EXTRAIT DU DOCUMENT »
Biosimilaires gagnants ?
De là se demander si les pharmaciens seraient victimes d’un jeu de dupes ? Il n’y a qu’un pas. Car en juin dernier, les représentants de la profession avaient reçu du ministre de la Santé d’alors, Frédéric Valletoux, l’assurance d’une libéralisation des remises sur les biosimilaires. Jamais, il n’avait été question à l’époque de baisser les remises génériques. Or aujourd’hui, l’incitation pour promouvoir les biosimilaires et les hybrides via des remises (de 200 à 300 millions d’euros, selon les estimations, la liste n’étant pas encore fixée) s’opère aux dépens des remises génériques. Ni plus, ni moins. Le constat est amer pour Alain Grollaud, président de Federgy, la chambre syndicale des groupements et enseignes de pharmacie. « Cet acharnement est d’autant plus incompréhensible dans la mesure où la substitution des biosimilaires pourrait rapporter 1 milliard d’euros d’économies à l’assurance-maladie. Mais comment motiver les pharmaciens s’ils n’ont aucune visibilité sur leur rémunération ? » Et sur la rétribution du travail de pédagogie qui s’annonce au comptoir. Car toujours lors de la même séance de lundi dernier, le ministre du Budget et des Comptes publics, Laurent Saint-Martin, a déclaré « nous proposons d’introduire le tiers payant pour les médicaments biosimilaires et hybrides pour accélérer leur diffusion à l’instar de ce que nous faisons déjà sur les génériques, ce qui permettrait d’économiser 50 millions d’euros ». Des biosimilaires pour lesquels le principe de remises, lui, a donc été admis et inclus dans le PLFFS pour 2025. « Les sénateurs ont validé l’article sur les biosimilaires et ils ont en plus rajouté le fait de pouvoir avoir les princeps sous TFR si jamais il y avait égalisation de prix, ce qui est plutôt une bonne mesure », détaille Philippe Besset, président de la Fédération des syndicats pharmaceutiques de France (FSPF).

Enregistrements conservés

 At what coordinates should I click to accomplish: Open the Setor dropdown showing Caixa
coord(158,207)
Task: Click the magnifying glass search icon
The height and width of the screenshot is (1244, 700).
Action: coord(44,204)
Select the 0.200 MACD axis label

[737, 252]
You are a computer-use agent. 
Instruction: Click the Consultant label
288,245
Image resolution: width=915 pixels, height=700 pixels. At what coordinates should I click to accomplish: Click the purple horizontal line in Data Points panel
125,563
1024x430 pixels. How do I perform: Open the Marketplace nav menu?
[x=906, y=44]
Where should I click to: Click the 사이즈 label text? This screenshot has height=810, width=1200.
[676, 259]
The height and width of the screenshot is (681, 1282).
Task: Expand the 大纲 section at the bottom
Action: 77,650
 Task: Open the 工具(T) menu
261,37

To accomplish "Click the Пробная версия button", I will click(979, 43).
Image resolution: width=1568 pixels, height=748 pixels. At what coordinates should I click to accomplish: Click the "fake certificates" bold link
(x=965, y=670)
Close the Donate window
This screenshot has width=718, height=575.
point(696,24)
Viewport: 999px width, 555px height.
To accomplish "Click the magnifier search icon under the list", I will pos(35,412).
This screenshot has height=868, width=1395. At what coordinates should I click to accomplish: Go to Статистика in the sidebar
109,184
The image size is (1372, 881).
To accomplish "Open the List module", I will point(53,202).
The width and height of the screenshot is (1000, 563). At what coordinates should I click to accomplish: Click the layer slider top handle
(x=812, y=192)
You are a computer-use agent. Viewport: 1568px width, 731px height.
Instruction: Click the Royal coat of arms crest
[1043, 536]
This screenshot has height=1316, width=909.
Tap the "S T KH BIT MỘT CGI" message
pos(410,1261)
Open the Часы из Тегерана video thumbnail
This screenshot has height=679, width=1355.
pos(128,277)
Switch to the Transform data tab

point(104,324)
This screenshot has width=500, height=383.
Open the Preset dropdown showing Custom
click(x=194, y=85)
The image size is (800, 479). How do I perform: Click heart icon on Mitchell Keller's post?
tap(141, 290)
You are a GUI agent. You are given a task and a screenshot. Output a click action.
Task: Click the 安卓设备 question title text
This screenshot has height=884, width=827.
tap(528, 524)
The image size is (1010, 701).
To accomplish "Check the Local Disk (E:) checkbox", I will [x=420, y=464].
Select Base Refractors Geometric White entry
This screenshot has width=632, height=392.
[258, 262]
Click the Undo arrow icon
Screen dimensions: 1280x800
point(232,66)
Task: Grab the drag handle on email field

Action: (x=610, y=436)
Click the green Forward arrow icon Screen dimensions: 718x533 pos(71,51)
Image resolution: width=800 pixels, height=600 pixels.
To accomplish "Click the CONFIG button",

TÂCHE » Donnez toutes les personnes nommées dans l'extrait sur les remises des biosimilaires, chacune avec la fonction que le texte lui attribue.

RÉPONSE ÉCRITE »
- Frédéric Valletoux, ministre de la Santé d'alors
- Alain Grollaud, président de Federgy
- Laurent Saint-Martin, ministre du Budget et des Comptes publics
- Philippe Besset, président de la Fédération des syndicats pharmaceutiques de France (FSPF)